Dataset excerpts:
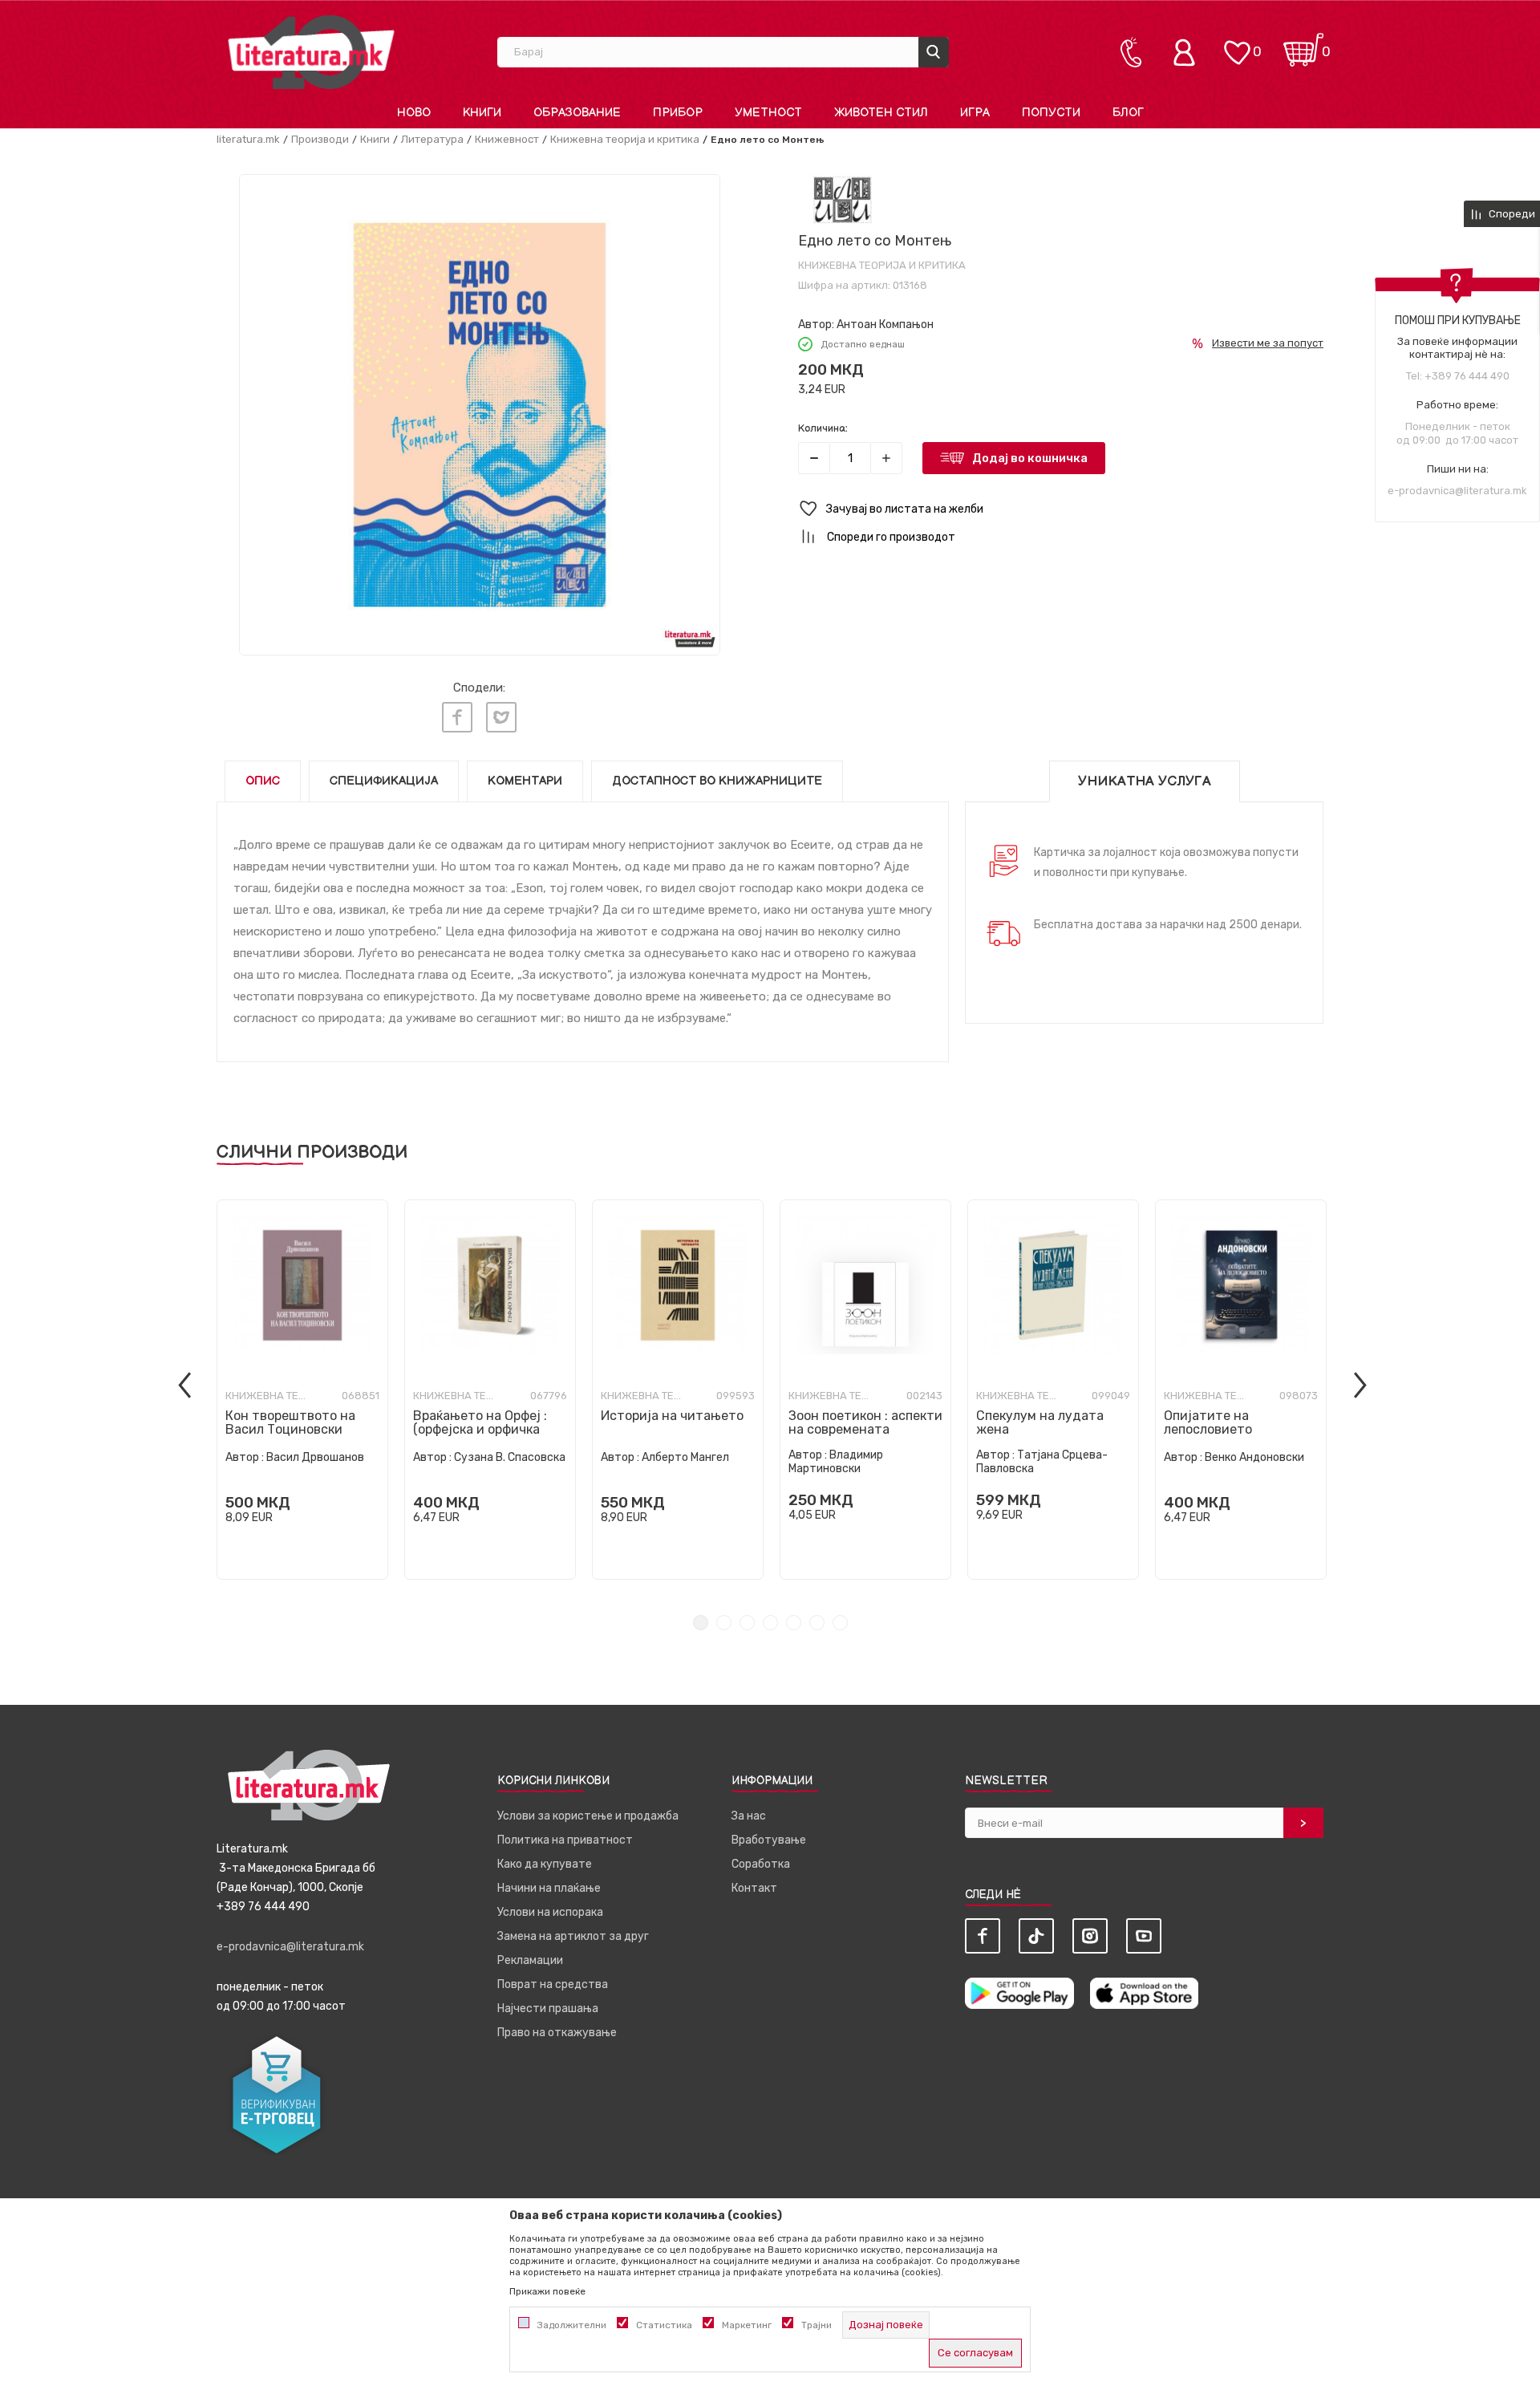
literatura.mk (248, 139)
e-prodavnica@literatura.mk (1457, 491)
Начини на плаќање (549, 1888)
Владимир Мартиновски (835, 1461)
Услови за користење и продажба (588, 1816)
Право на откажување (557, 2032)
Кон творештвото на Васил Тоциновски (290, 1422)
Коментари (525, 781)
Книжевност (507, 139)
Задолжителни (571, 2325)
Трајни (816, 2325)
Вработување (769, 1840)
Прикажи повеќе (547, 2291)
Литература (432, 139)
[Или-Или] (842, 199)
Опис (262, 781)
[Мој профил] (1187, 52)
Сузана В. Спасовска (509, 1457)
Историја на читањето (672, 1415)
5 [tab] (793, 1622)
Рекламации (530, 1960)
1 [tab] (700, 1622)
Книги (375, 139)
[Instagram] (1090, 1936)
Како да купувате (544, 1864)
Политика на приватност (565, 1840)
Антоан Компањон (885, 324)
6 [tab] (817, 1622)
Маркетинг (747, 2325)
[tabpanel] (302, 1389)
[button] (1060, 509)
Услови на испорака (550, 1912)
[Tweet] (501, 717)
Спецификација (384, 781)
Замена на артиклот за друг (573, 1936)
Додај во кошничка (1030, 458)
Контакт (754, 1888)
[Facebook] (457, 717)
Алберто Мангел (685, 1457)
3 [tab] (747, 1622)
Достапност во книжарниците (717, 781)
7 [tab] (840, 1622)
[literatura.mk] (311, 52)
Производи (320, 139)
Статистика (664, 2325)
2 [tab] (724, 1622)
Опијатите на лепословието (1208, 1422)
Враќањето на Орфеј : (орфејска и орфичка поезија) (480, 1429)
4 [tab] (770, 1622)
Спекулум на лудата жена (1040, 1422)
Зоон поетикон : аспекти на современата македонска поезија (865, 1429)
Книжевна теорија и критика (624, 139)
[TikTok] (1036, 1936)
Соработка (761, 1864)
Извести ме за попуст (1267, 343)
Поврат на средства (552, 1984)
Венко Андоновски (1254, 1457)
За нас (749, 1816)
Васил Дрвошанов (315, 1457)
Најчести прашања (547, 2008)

The problem: Any images must be left out; transcribe the rest of the material exactly.

Task response:
literatura.mk (248, 139)
e-prodavnica@literatura.mk (1457, 491)
Начини на плаќање (549, 1888)
Владимир Мартиновски (835, 1461)
Услови за користење и продажба (588, 1816)
Право на откажување (557, 2032)
Кон творештвото на Васил Тоциновски (290, 1422)
Коментари (525, 781)
Книжевност (507, 139)
Задолжителни (571, 2325)
Трајни (816, 2325)
Вработување (769, 1840)
Прикажи повеќе (547, 2291)
Литература (432, 139)
[Или-Или] (842, 199)
Опис (262, 781)
[Мој профил] (1187, 52)
Сузана В. Спасовска (509, 1457)
Историја на читањето (672, 1415)
5 [tab] (793, 1622)
Рекламации (530, 1960)
1 [tab] (700, 1622)
Книги (375, 139)
[Instagram] (1090, 1936)
Како да купувате (544, 1864)
Политика на приватност (565, 1840)
Антоан Компањон (885, 324)
6 [tab] (817, 1622)
Маркетинг (747, 2325)
[tabpanel] (302, 1389)
[button] (1060, 509)
Услови на испорака (550, 1912)
[Tweet] (501, 717)
Спецификација (384, 781)
Замена на артиклот за друг (573, 1936)
Додај во кошничка (1030, 458)
Контакт (754, 1888)
[Facebook] (457, 717)
Алберто Мангел (685, 1457)
3 [tab] (747, 1622)
Достапност во книжарниците (717, 781)
7 [tab] (840, 1622)
[literatura.mk] (311, 52)
Производи (320, 139)
Статистика (664, 2325)
2 [tab] (724, 1622)
Опијатите на лепословието (1208, 1422)
Враќањето на Орфеј : (орфејска и орфичка поезија) (480, 1429)
4 [tab] (770, 1622)
Спекулум на лудата жена (1040, 1422)
Зоон поетикон : аспекти на современата македонска поезија (865, 1429)
Книжевна теорија и критика (624, 139)
[TikTok] (1036, 1936)
Соработка (761, 1864)
Извести ме за попуст (1267, 343)
Поврат на средства (552, 1984)
Венко Андоновски (1254, 1457)
За нас (749, 1816)
Васил Дрвошанов (315, 1457)
Најчести прашања (547, 2008)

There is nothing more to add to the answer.